START RAW DATA

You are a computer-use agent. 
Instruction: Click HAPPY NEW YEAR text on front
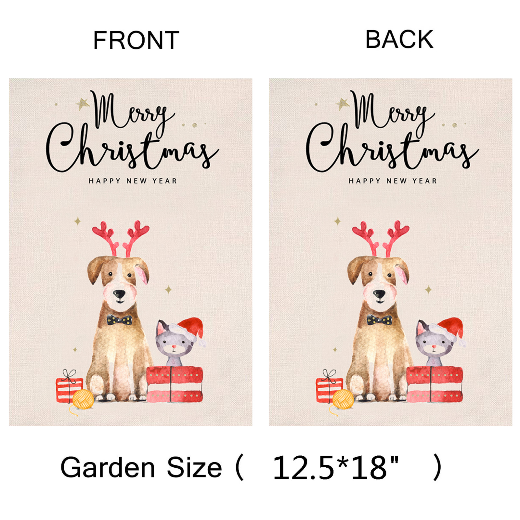pyautogui.click(x=133, y=181)
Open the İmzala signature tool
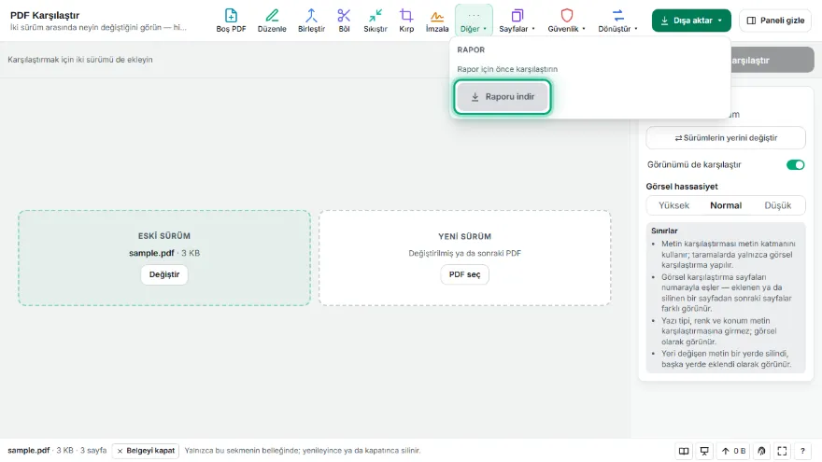This screenshot has height=462, width=822. (x=437, y=21)
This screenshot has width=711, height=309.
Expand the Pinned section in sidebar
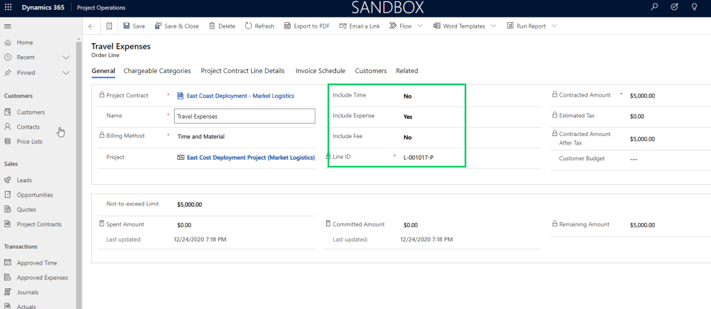click(66, 73)
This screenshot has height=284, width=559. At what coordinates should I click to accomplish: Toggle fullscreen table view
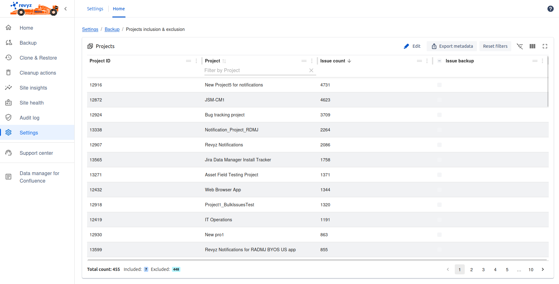coord(545,46)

END RAW DATA

YOUR TASK: Take every entry and repeat it verbatim, minus the pictures.

PROBLEM SOLUTION:
You are a computer-use agent. 
Instruction: Click HAPPY NEW YEAR text on front
pyautogui.click(x=133, y=181)
Open the İmzala signature tool
This screenshot has height=462, width=822. (x=437, y=21)
This screenshot has width=711, height=309.
Expand the Pinned section in sidebar
click(66, 73)
This screenshot has height=284, width=559. At what coordinates should I click to accomplish: Toggle fullscreen table view
coord(545,46)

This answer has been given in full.